→ **Passage provided**:
'''

Five days before I entered as a postulant in St. Louis, one of my older sisters, Emma, got married. It was the first wedding in the family, and it was a beautiful day. I was so blessed to end my time with my family celebrating a joyous occasion. I had been away from home, living and working in New Jersey, so I truly relished the 2 weeks I had in California with family and friends. I was maid of honor so, as part of my duties, I gave a toast at the reception. Recently, I realized that my speech was meant as much for this new couple, entering the honeymoon stage of their marriage, as it war for me, entering a new chapter in my life and discernment process.
I wish I just had a digital copy of the toast to share with you - that would be so much easier, - but I guess I’ll try to remember it and relay to you the important parts. One of the readings at the wedding ceremony was the somewhat trite passage from Corinthians 13 on love. St. Paul’s treatise on love is absolutely beautiful and poignant, but tends to be overused to the point that I think most people have grown deaf ears to its true beauty and sense. We all have these verses memorized to some degree: “Love is patient. Love is kind...Love bears all things, believes all things, hopes all things, endures all things.” This sounds so warm and quaint, but what I highlighted in my toast was that St. Paul never says love is easy. In fact, living in love is a difficult thing; it takes work and perseverance. Love is not just a happy feeling that comes over us and stays with us for eternity. True love calls us out of ourselves; it means sacrificing our selfish desires for the good of another. It is, indeed, strikingly beautiful but is certainly not all rainbows and butterflies.
|My sister and me at her wedding|
Since arriving in St. Louis two months ago, I have often thought back to my toast and how poignant those words, meant for the newly married couple, are in my own life. Love is not easy and in fact, it requires constant attention to keep fortifying, but it is worth chasing after. Love brought me here; it was love I was chasing when I applied to join the Daughters of St. Paul. Life here is not always easy. I am constantly challenged to let go of my selfish desires and be purified by Love.
|My brother in law and sister's reactions to my toast. Killed it! ;)|
I am not a morning person, but my alarm continues to beckon me out of bed at 6 am everyday - yes, even Saturday. Living in community with such beautiful, faith-filled women is such a joy, but it also takes sacrifice to communicate well with one another and make sure everyone’s needs are being met. Giving up much of my financial freedom and the freedom to make my own schedule has challenged me. I can no longer purchase things on my credit card and then babysit on the weekends to pay it off. It can be frustrating at times, but at the bottom of everything, I am filled with peace and exceedingly joyful. Why? Because Love has followed me here. I was called by love to give up the life I was previously pursuing and come here, and I have not been disappointed. The Lord blesses our sacrifices, big and small, and loves us immensely through them. So, the next time I want to grumble about the latest thing I have to give up, I will try to remember these words spoken by Pope Francis: “Difficulties and trials are part of the path that leads to God’s glory, just as they were for Jesus, who was glorified on the cross; we will always encounter them in life! Do not be discouraged!” (4/28/13- Homily during Confirmation Mass at St. Peter’s). And for all those times that I do grumble, I thank God for his patience, his kindness, and his faithfulness in loving me through it all.

'''

→ **What is required**: Reproduce the part of the post about the wedding toast word for word, starting at "Five days before" and ending at "and discernment process.". The data after this post about the wedding toast isn't needed for anything here.

→ **Dataset**:
'''

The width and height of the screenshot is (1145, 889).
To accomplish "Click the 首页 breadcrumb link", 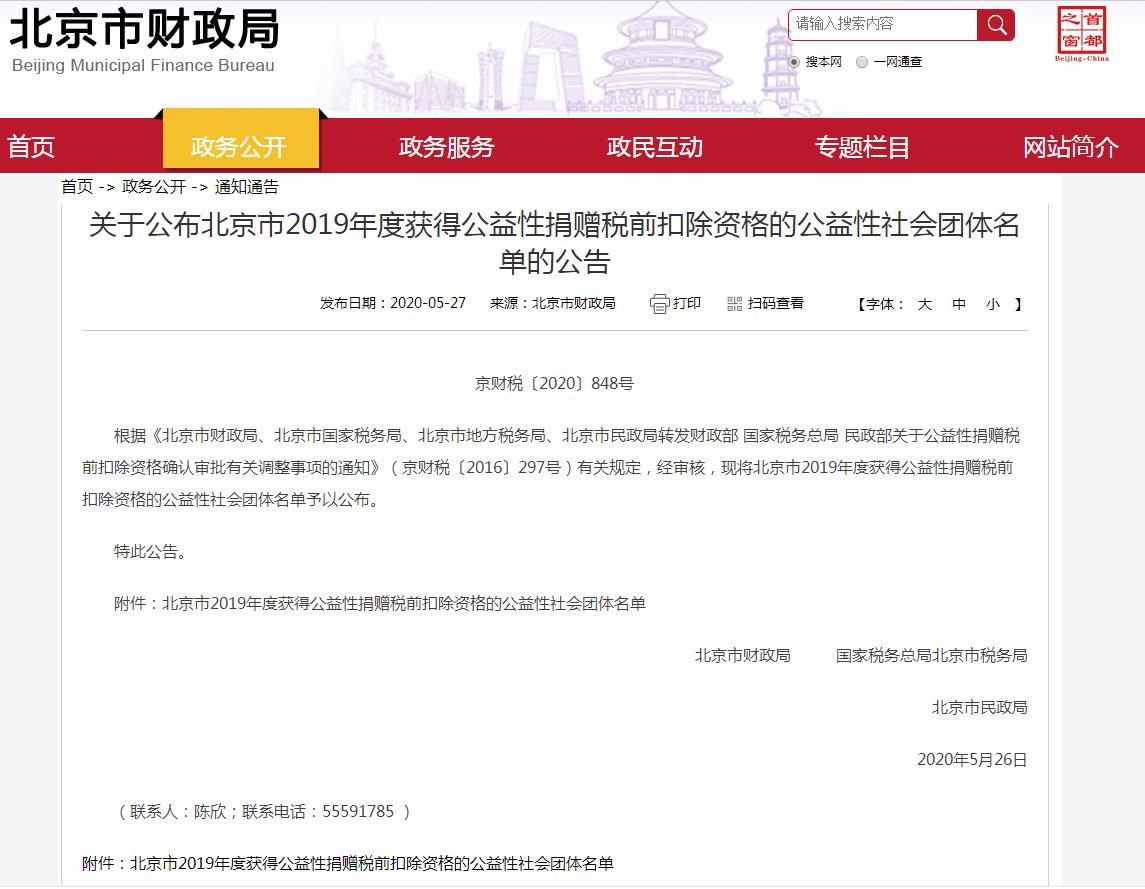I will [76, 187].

'''
'''

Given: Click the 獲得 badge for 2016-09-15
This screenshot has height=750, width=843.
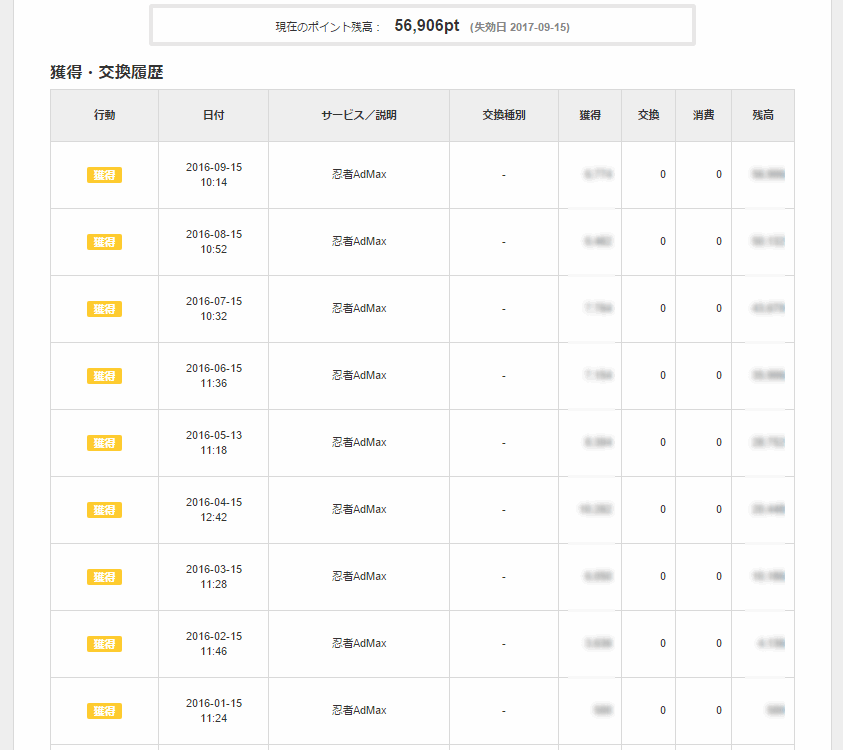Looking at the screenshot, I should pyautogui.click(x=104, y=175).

'''

→ **Final answer**:
Five days before I entered as a postulant in St. Louis, one of my older sisters, Emma, got married. It was the first wedding in the family, and it was a beautiful day. I was so blessed to end my time with my family celebrating a joyous occasion. I had been away from home, living and working in New Jersey, so I truly relished the 2 weeks I had in California with family and friends. I was maid of honor so, as part of my duties, I gave a toast at the reception. Recently, I realized that my speech was meant as much for this new couple, entering the honeymoon stage of their marriage, as it war for me, entering a new chapter in my life and discernment process.